Quantum paraelectricity and structural phase transitions of SrTiO₃ by on-the-fly machine-learned interatomic potentials

Strontium titanate (SrTiO₃) is a versatile building block for a variety of technologies and a ubiquitous playground for studying emergent phenomena in complex oxide materials and heterostructures. Central to many of its remarkable properties is the strongly anharmonic lattice dynamics, including competing ferroelectric and antiferrodistortive instabilities and the suppression of ferroelectricity by quantum fluctuations at low temperature.
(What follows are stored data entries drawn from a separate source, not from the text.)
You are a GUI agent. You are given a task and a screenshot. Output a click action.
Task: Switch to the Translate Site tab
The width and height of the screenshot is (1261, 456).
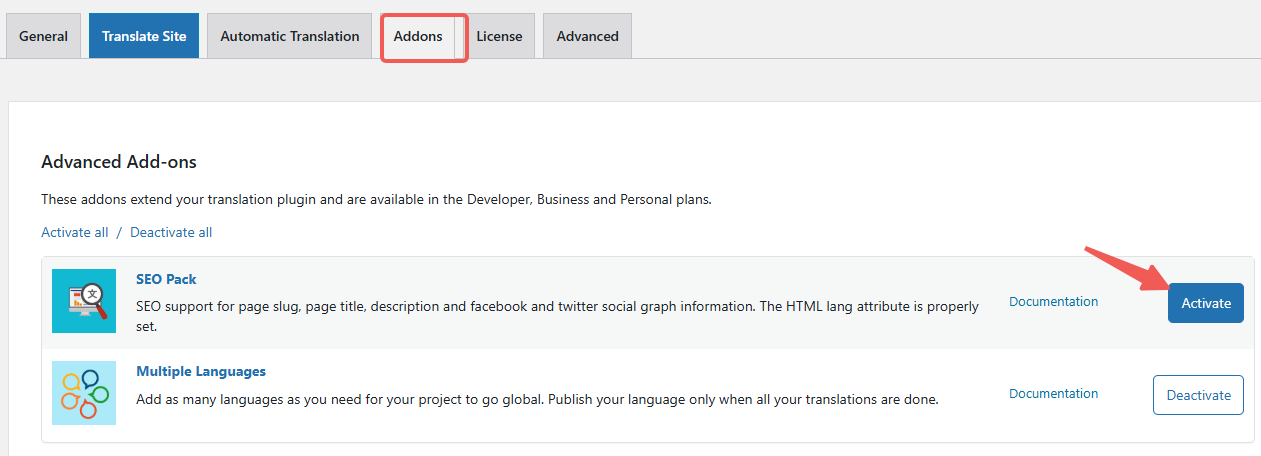[144, 36]
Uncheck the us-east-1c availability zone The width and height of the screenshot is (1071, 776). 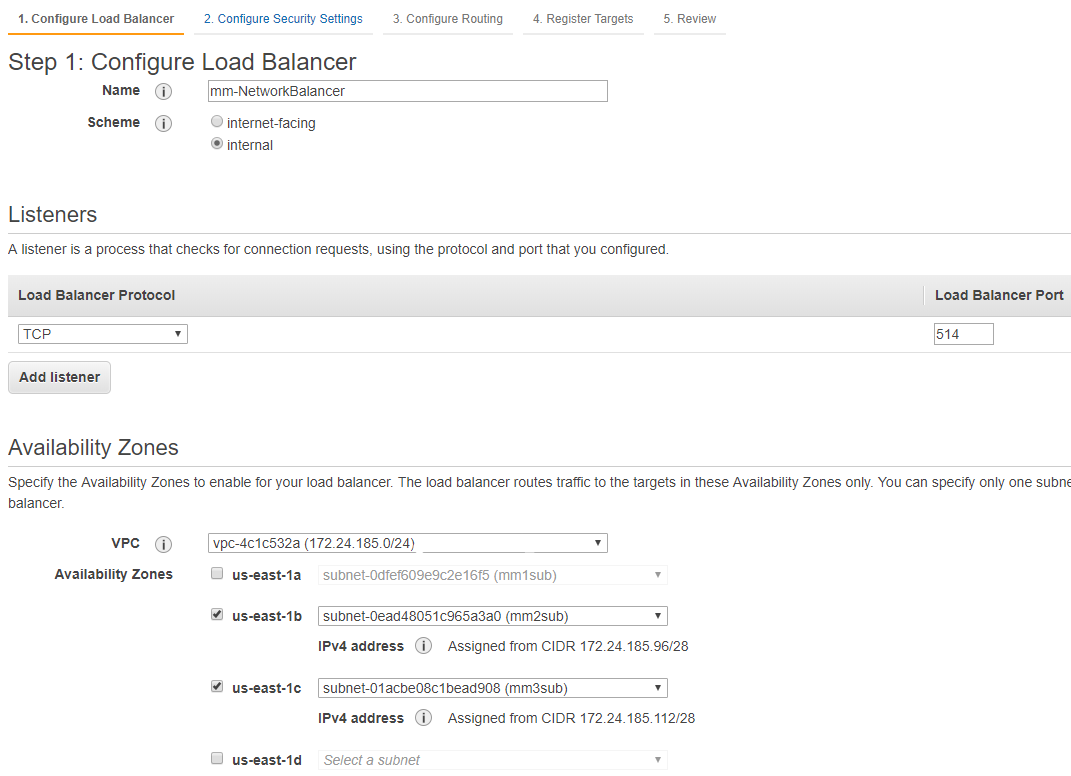coord(217,687)
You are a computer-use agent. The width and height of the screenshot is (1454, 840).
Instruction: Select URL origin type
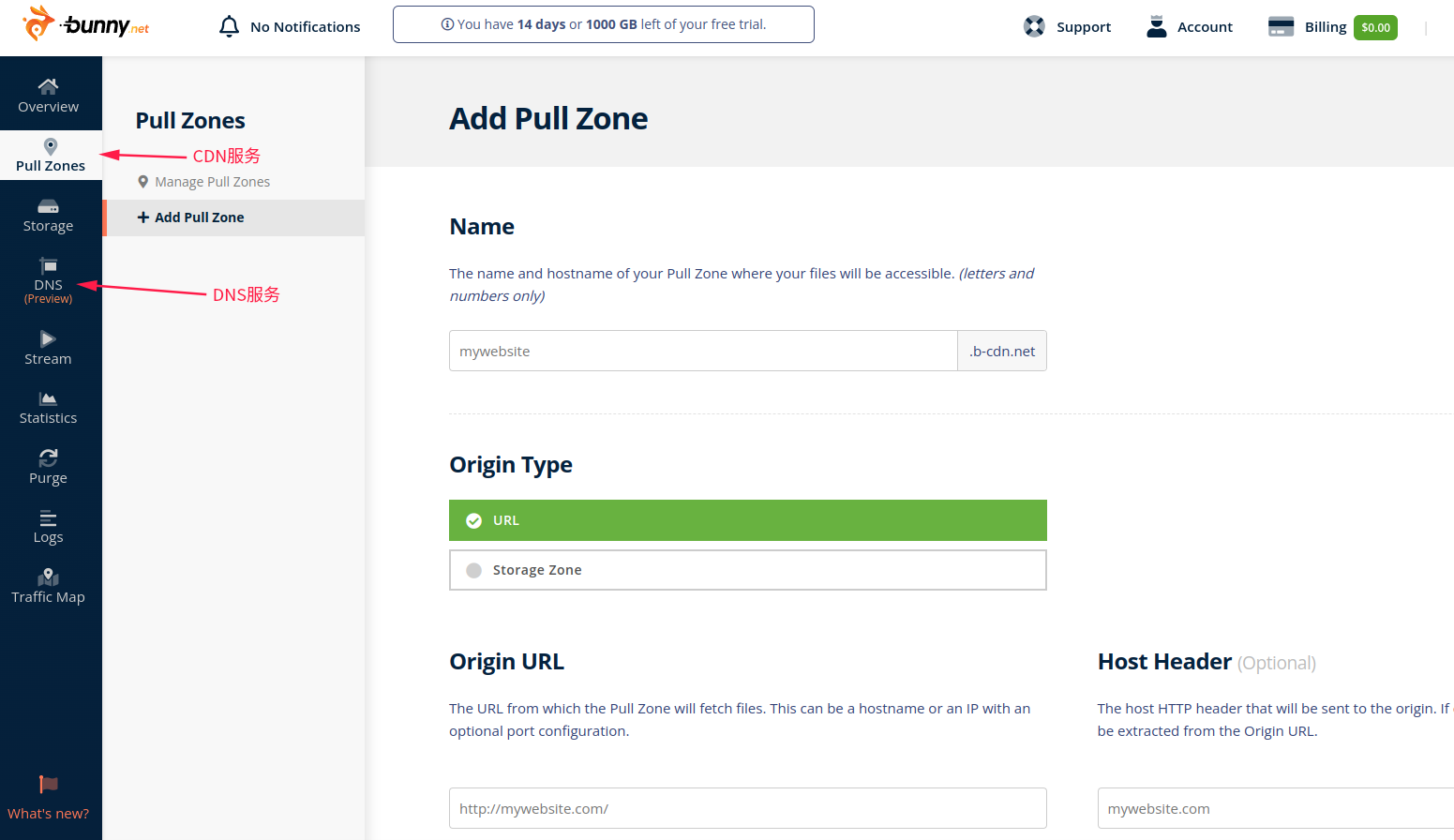pyautogui.click(x=747, y=520)
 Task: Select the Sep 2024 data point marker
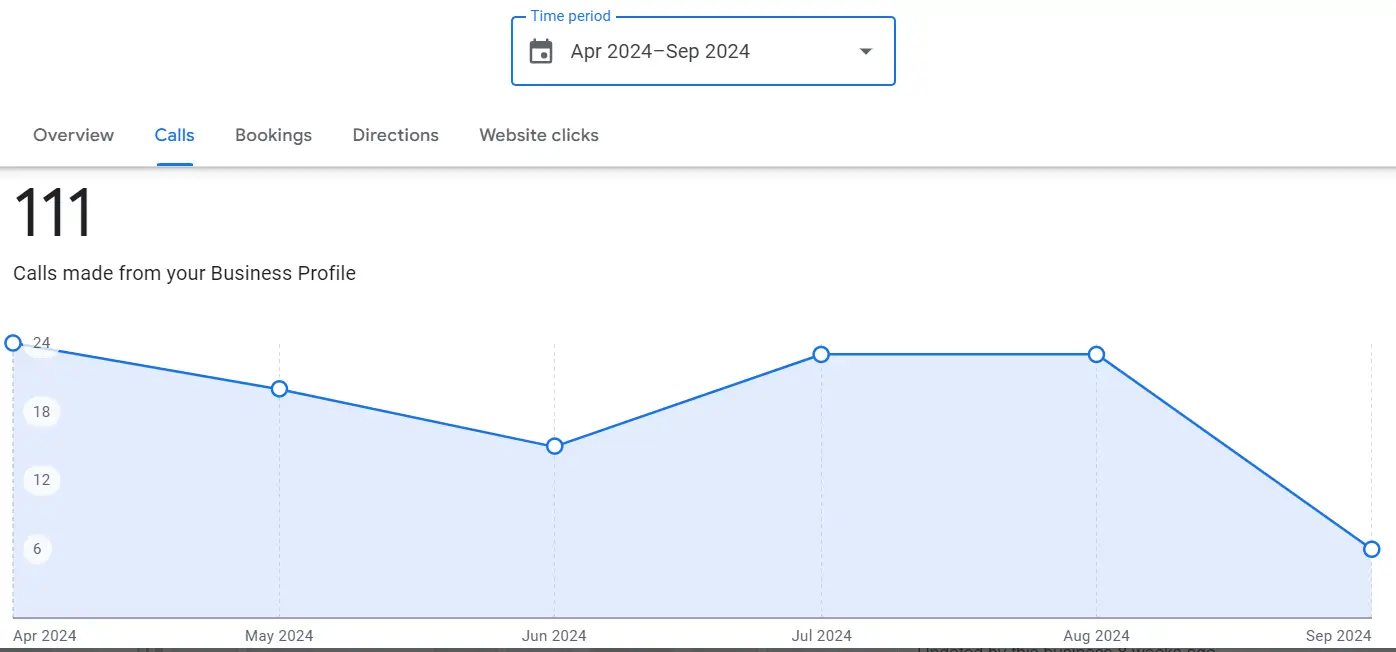coord(1371,549)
Here we employ machine-learned interatomic potentials trained on the fly [1] in combination with the stochastic self-consistent harmonic approximation (SSCHA) [2] to fully capture quantum and anharmonic effects and their temperature dependence, with the accuracy of the underlying first-principles description of the potential energy surface. We investigate the cubic to tetragonal transition characterized by the softening of the antiferrodistortive mode, and we further show that the anharmonic quantum fluctuations stabilize the paraelectric phase. This approach enables detailed studies of emergent properties in anharmonic materials including quantum paraelectrics.

[1] R. Jinnouchi, F. Karsai, and G. Kresse, Phys. Rev. B 100, 014105 (2019)

[2] L. Monacelli et al., J. Phys.: Condens. Matter 33, 363001 (2021)